Cinq membres d’une famille, les parents et leurs trois enfants, forment un tout avec leur environnement. Le frère et la sœur entretiennent un lien fusionnel éprouvé par l’arrivée d’un étranger. Tout l’éventail artistique de Philippe Grandrieux (cinéma avec La Vie nouvelle en 2005 ou Sombre en 2002, mais aussi art vidéo et installations visuelles et sonores) se retrouve dans Un lac. Cette approche très plasticienne ne l’empêche pas ici de respecter la mise en œuvre d’un récit et de personnages touchés par une poésie à la fois sensualiste et brute. Le film fut salué lors de la 65e Mostra de Venise où il a reçu la Mention Spéciale dans la catégorie Orizzonti.
Dans une maison isolée, près d’un lac encadré de froides montagnes, vit donc une famille. Alexi (Dmitry Kubasov) et sa sœur Hege (Natálie Rehorová) entretiennent un rapport fusionnel. L’étreinte qui scelle leur première cohabitation à l’écran est largement érotisée, autant par le filmage que par la matière sonore, ils semblent se fondre en un seul et même corps. Une mère aveugle, un père discret et un frère plus jeune observent en silence cet amour incontrôlable.
La facture visuelle est fidèle à la touche du cinéaste ; une image vacillante qui tire bien souvent vers le flou. À ce propos, il convient de noter, pour souligner l’aspect très personnel de sa démarche, que Philippe Grandrieux contrôle lui-même l’image et le cadre. Le montage déstructure les gestes et les corps que le réalisateur semble vouloir épouser et rendre sensibles pour le spectateur. Sur ce mode, la scène d’ouverture met en rapport Alexi, le frère, et la nature. L’engagement du corps est capté avec force, à base de gros plans déconstruisant l’effort déployé pour abattre un arbre. À la chute de celui-ci, la caméra s’attarde en contre-plongée sur les cimes mouvantes et le ciel. Ce rapport avec la nature oscillant entre harmonie et lutte se perpétue lorsque Alexi, sur le chemin du retour, est pris d’une crise d’épilepsie. Ses convulsions forment un sarcophage de neige, dans lequel il s’enfonce tragiquement.

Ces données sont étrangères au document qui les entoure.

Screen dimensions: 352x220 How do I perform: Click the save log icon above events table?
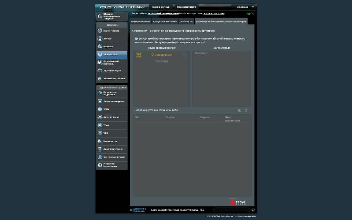click(x=240, y=110)
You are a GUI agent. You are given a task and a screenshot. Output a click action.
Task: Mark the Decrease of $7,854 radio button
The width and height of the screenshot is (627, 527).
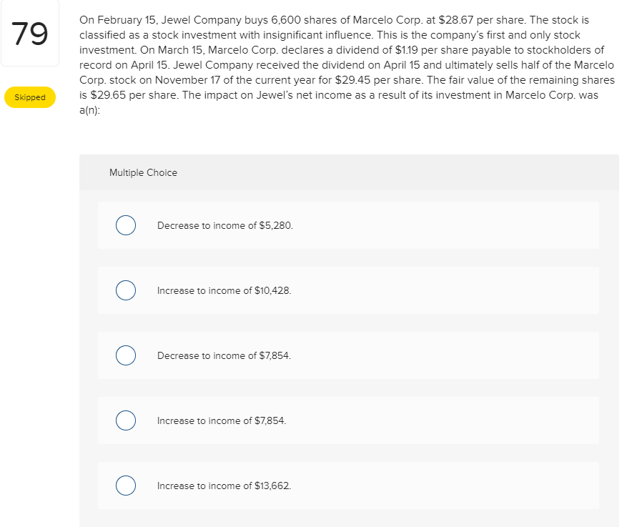(126, 355)
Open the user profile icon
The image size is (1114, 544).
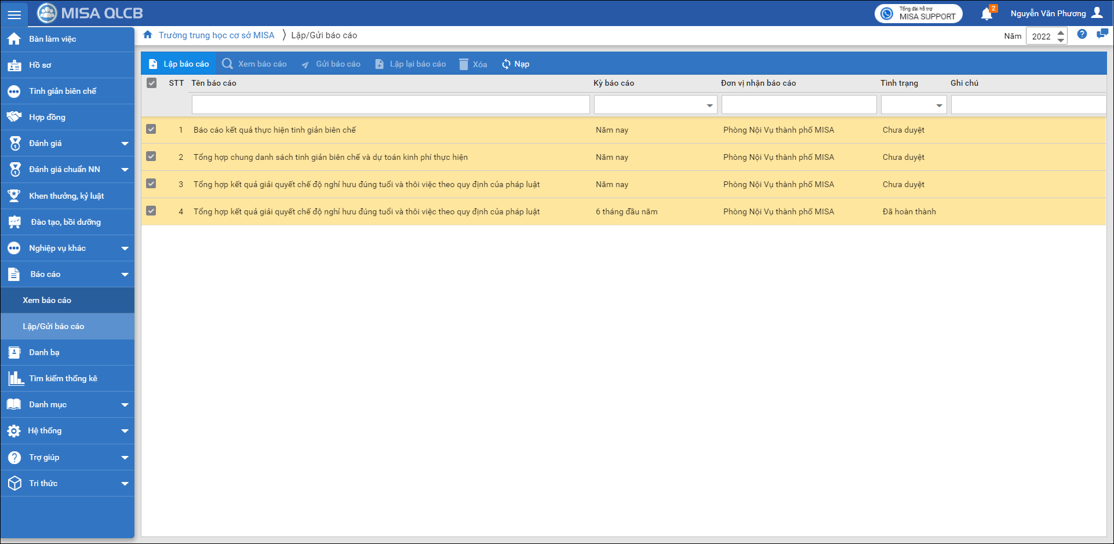coord(1097,13)
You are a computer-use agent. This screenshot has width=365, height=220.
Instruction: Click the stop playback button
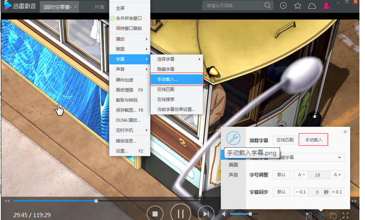point(155,213)
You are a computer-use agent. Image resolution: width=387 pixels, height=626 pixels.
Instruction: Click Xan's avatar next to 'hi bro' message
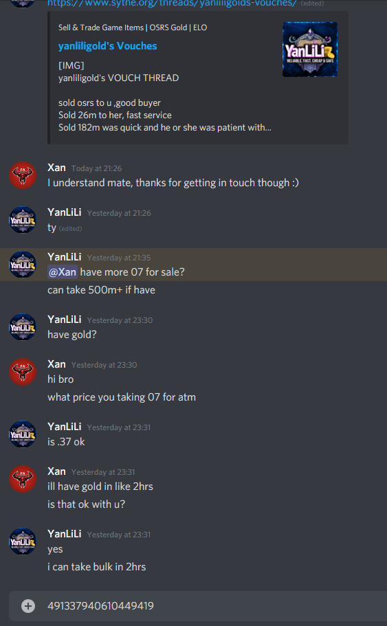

Aucune norme morale ne semble avoir pénétré cet espace, une atmosphère primitive et animiste semble lier les personnages, aussi bien entre eux qu’avec la nature. Une sorte de cosmos originel a cours ici et l’absence d’indication géographique ou temporelle renforce cet aspect. Le casting à dominante Russe est une véritable valeur ajoutée dans la mesure où il infuse une atmosphère d’étrangeté et de mysticisme. On pense forcément à Tarkovski, notamment au Miroir mais aussi à Solaris, dans cette relation à un lieu qui fait figure de centre de gravité (la maison, l’étendue d’eau, la forêt) et que l’on ne quitte que dans un geste d’arrachement. L’attachement à ces liens familiaux sacrés renvoie quant à lui à Alexandre Sokourov, particulièrement à Mère et fils (1997) et Père et fils (2003). L’analogie avec ce dernier peut se poursuivre par les scènes d’intérieurs où les contours des visages et des corps plongés dans l’obscurité sont justes dessinés par des lumières ocre. On peut considérer que le cinéma de Philippe Grandrieux tend, comme pour ces deux réalisateurs russes, vers une recherche de la pureté.
Cette famille isolée voit arriver Jurgen (Alexeï Solonchev), une figure de l’étranger à la beauté animale ; son apparition à Alexi est véritablement traitée sur le mode de la visitation. La seule indication est qu’il « vient pour le bois ». En un simple champ-contrechamp puis en les réunissant dans le cadre, l’esthétique vibrante parvient à faire ressentir le trouble qui émane de la rencontre de Hege avec Jurgen : une sorte d’apparition mutuelle. Se situe ici la dynamique dramatique du film, cet adjuvant entraîne une modification de rapports qui semblent installés au bord du lac depuis et pour toujours. L’irrépressible et réciproque attirance de Hege pour Jurgen, bientôt consommée, met Alexi à l’épreuve d’une terrible jalousie et d’un sentiment de perte, de sa sœur, de lui-même et d’un lieu.